Project CoprHD was announced which open sourced EMC’s ViPR Controller software. Many ViPR customers were asking for EMC to open source ViPR controller, apparently their listening. Hopefully this will enable some participation from non-EMC storage vendors to allow their storage to be brought under the management of ViPR Controller. I believe the intent is to have an EMC hardened/supported version of Project CoprHD or ViPR Controller to coexist with the open source project version which anyone can download and modify for themselves.

A Non-production, downloadable version of ScaleIO was also announced. The test-dev version is a free download with unlimited capacity, full functionality and available for an unlimited time but only for non-production use.  Another of the demos onstage this morning was Chad configuring storage across a ScaleIO cluster and using its QoS services to limit the impact of a specific workload. There was talk that ScaleIO was available previously as a free download but it took a bunch of effort to find and download. They have removed all these prior hindrances and soon, if not today it’s freely available for anyone. ScaleIO runs on VMware and other hypervisors (maybe bare metal as well). So if you wanted to get your feet wet with software defined storage, this sounds like the perfect opportunity.
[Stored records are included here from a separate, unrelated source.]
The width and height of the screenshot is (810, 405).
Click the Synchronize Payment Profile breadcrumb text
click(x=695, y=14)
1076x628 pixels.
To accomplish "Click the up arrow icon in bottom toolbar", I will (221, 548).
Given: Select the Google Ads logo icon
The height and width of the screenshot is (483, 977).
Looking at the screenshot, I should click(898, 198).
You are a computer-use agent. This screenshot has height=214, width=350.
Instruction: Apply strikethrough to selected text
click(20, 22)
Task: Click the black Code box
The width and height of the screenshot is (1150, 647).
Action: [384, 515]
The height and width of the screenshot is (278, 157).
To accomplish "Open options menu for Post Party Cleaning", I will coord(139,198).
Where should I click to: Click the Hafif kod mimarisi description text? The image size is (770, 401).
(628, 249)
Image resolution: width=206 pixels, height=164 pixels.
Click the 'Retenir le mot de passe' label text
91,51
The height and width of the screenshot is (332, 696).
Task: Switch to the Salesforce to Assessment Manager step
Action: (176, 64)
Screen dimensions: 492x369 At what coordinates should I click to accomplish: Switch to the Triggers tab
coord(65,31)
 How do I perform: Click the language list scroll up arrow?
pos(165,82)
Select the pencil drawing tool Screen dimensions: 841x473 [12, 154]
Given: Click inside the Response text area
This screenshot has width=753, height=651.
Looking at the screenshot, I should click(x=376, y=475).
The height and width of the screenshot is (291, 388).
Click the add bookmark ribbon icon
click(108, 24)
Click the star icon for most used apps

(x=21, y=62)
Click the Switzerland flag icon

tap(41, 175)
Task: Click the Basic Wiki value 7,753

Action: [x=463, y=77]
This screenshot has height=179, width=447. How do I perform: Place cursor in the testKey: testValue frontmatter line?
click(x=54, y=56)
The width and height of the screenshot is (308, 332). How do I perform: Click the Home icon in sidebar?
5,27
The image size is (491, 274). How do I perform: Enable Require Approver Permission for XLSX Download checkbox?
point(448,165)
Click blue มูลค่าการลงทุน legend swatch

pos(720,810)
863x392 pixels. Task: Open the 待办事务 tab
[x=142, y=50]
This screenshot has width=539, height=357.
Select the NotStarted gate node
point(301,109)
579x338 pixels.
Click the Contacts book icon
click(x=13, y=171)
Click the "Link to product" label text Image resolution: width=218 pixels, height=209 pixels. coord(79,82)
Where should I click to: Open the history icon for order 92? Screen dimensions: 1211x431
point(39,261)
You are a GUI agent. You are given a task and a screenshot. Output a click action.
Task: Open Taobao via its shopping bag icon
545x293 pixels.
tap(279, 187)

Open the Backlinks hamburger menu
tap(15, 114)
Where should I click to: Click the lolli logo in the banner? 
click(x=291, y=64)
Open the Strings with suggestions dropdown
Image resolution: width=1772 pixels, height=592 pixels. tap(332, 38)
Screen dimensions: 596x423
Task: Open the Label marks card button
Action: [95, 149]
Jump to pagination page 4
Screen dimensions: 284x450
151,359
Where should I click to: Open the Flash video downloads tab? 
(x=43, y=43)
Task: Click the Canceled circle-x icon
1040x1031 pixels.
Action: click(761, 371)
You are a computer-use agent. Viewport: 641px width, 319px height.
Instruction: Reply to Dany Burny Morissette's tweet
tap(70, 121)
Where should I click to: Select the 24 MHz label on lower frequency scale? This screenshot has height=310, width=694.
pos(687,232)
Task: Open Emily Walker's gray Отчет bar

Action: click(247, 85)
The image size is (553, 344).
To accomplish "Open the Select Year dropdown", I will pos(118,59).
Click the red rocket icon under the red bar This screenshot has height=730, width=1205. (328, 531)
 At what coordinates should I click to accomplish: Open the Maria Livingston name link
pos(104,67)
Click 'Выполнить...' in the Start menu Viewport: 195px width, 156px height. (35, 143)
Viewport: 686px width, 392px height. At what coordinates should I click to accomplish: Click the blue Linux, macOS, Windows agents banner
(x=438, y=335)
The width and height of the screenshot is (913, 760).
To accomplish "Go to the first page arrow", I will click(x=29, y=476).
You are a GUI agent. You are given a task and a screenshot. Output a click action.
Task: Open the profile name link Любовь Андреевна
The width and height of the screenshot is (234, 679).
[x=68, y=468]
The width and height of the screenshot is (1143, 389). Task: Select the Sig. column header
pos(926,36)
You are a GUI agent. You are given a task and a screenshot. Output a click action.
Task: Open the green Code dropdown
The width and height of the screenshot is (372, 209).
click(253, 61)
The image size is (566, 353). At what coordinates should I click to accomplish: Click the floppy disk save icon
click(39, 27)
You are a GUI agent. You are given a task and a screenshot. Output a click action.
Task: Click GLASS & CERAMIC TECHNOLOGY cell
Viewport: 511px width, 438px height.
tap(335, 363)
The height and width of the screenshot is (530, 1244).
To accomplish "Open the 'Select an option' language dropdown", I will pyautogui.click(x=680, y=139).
ECS is being added to EMC’s Data Lake foundation. Not exactly sure what are all the components in the data lake solution but previously the only Data Lake storage was Isilon based. This week EMC added Elastic Cloud Storage to the picture. Recall that Elastic Cloud Storage comes in either a software only or hardware appliance deployment and provides object storage.

I missed Project Liberty before but it’s a virtual VNX appliance, software only version.  I assume this is intended for ROBO deployments or very low end business environments. Presumably it runs on VMware and has some sort of storage limitations. It seems, more and more of EMC products are coming out in virtual appliance versions.

Project Falcon was also announced which is a virtual Data Domain appliance, software only solution, targeted for ROBO environments and other small enterprises. The intent is to have an onramp for DataDomain backup storage.  I assume runs under VMware.

Project Caspian – rolling out CloudScaling orchestration/automation for OpenStack deployments. On the big stage today, Chad and Jeremy demonstrated Project Caspian on a VCE VxRACK deploying racks of servers under OpenStack control. They were able within a couple of clicks define and deploy openstack on bare metal hardware and deploy applications to the OpenStack servers. They had a monitoring screen which showed the OpenStack server activity (transactions) in real time and showed an over commit of the rack and how easy it was to add a new rack with more servers. All this seemed to take but a few clicks. The intent is not to create another OpenStack distribution but to provide an orchestration/automation/monitoring layer of software on top of OpenStack to “industrialize OpenStack” for enterprise users. Looked pretty impressive to me.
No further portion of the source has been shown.